Creating millions of records in one go

  • Our company produces and sells gift vouchers, each having an individual serial number. When we have new stock printed, we have to create a database record for each voucher, as we need to know when it was sold, to whom, and where and when it was redeemed. When we receive new stock, we do it in large quantities - sometimes up to 5 million at a time.

    At the moment, the records are inserted in a routine in the front end (Access adp) which is fed a start number, denomination, quantity and expiry date. It then loops, inserting a record for each serial number, and can take four or five hours to complete.

    I'm sure it would be more efficient to feed these parameters to a stored procedure on the server and let this handle it, and have come up with the following:

    CREATE PROCEDURE dbo.usp_InsertVouchers(

    @StartNumber int,

    @Qty int,

    @ExpiryDate smalldatetime

    )

    AS

    DECLARE @EndNumber Int

    SET @EndNumber = (@StartNumber + @Qty)

    While (@StartNumber < @EndNumber)
    BEGIN

    INSERT INTO dbo.tblVoucher
    (SerialNumber, ExpiryDate)
    VALUES (@StartNumber, @ExpiryDate)

    SELECT @StartNumber = @StartNumber + 1

    End
    GO
    [/code]

    Are there any better ways of doing it?

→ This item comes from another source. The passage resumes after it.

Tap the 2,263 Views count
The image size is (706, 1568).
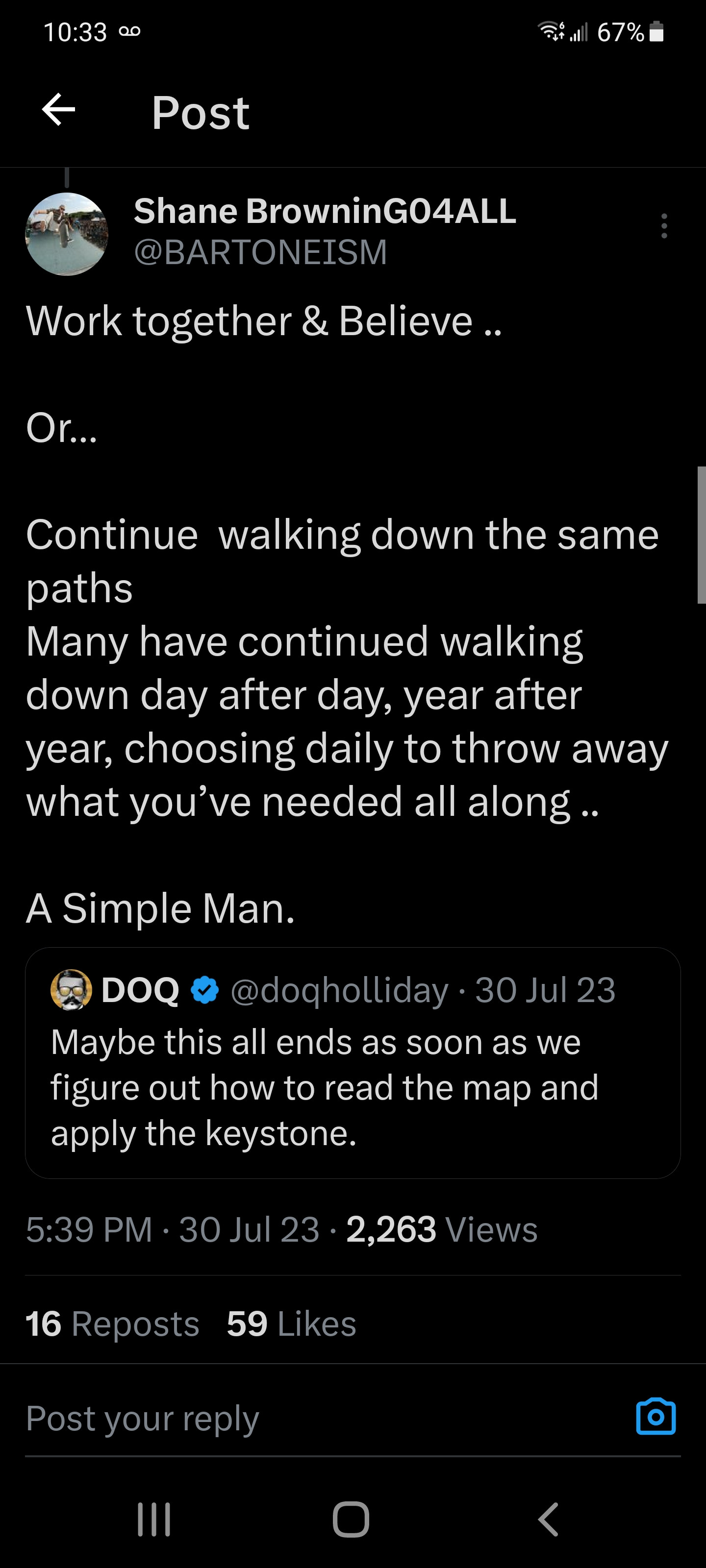[442, 1229]
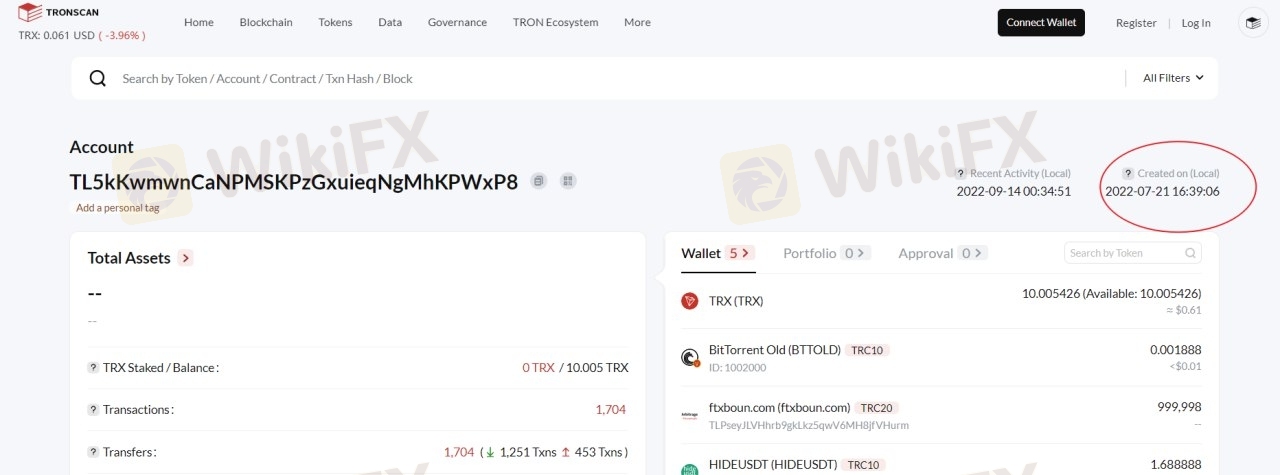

  • You may want to go through Jeff's article on tally table once and see if you can use some of the logics in ur case.

    http://qa.sqlservercentral.com/articles/T-SQL/62867/%5B/url%5D



    Pradeep Singh

  • Thank you very much - just what I needed!

    I wrote the following stored procedure - it created 2.75m records in 32 seconds!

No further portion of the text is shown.